See more illustrated examples of equivalence between puzzles : 09/26,09/29, 10/02, 10/03, 10/04.
In case that you be lazy enough not to find it by yourself, here are hints for today's proof (automatically derived from 09/24's proof).
1) First eliminations : [b2=9%block, g5=9%block, h8=9%block] lead to 23 filled cells.
2) Look at only possibles b9=3,b7=3 in their col. They forbid{c9=3, a8=3, a9=3, c8=3}.
Look at only possibles h1=8,h3=8 in their col. They forbid{g1=8, g2=8, i1=8, i2=8}.
Now simple eliminations take place again, leading to 46 filled cells.
3) Look at only possibles b7=7,b7=2 in their cell. Whether b7=7 (in which case i7=2%cell) or b7=2, in both cases, we have no more {d7=2, e7=2, f7=2}.
Look at only possibles b7=2,b7=7 in their cell. Whether b7=2 (in which case i7=7%cell) or b7=7, in both cases, we have no more {f7=7, e7=7, g7=7, d7=7}.
Then simple eliminations take place again, up to 51 filled cells.
4) Look at only possibles d3=7,d9=7 in their col. Whether d3=7 (in which case e3=2%cell) or d9=7 (in which case f8=2%cell), in both cases, we have no more {f3=2, f1=2}.

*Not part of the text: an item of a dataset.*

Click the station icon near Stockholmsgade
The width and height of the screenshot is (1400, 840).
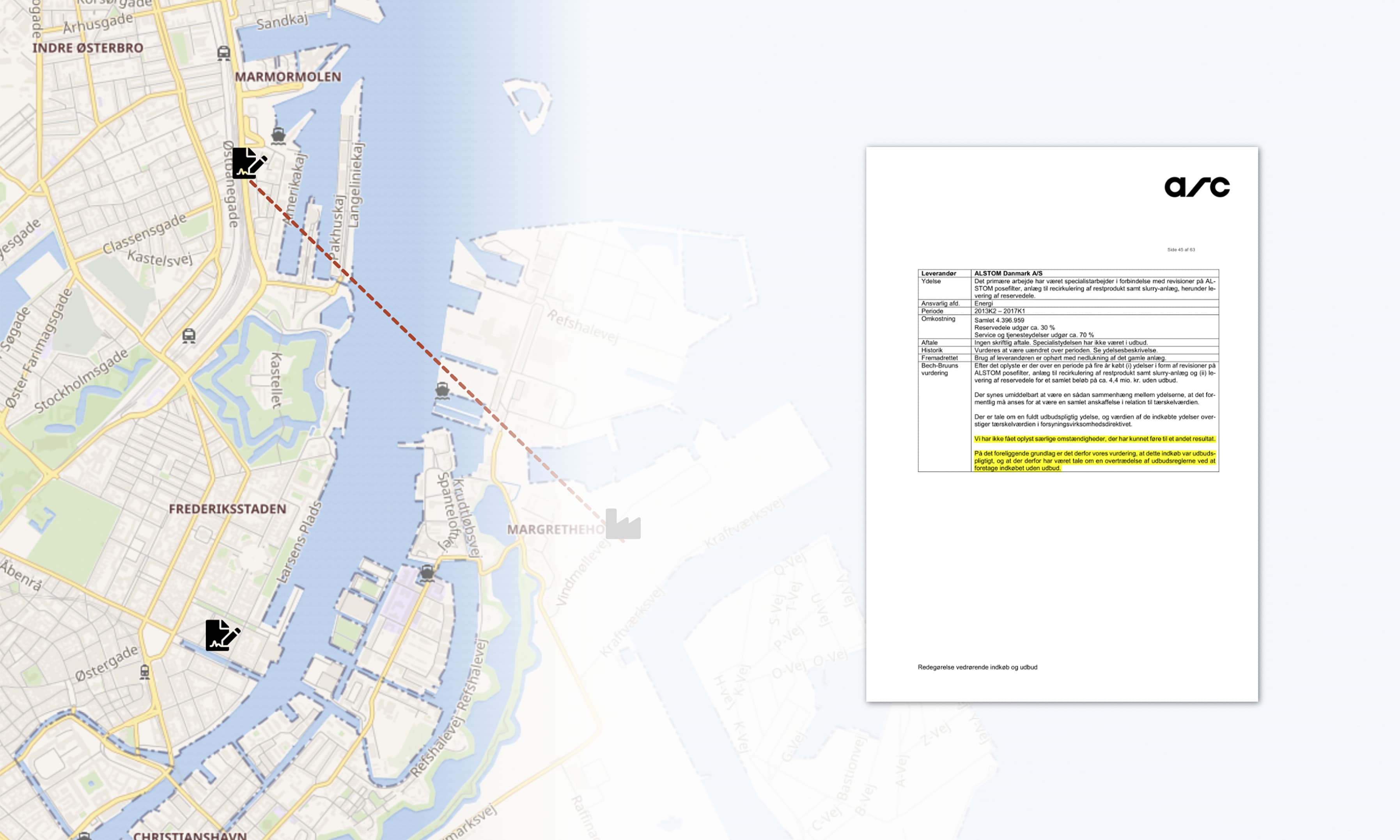189,336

Look at only possibles d3=7,d9=7 in their col. Whether d3=7 (in which case e3=2%cell) or d9=7 (in which case d1=9%col), in both cases, we have no more {d1=2}.
Look at only possibles e3=2,d3=2 in their block. They forbid{c3=2, a3=2, b3=2}.
From here, simple eliminations lead to unique solution.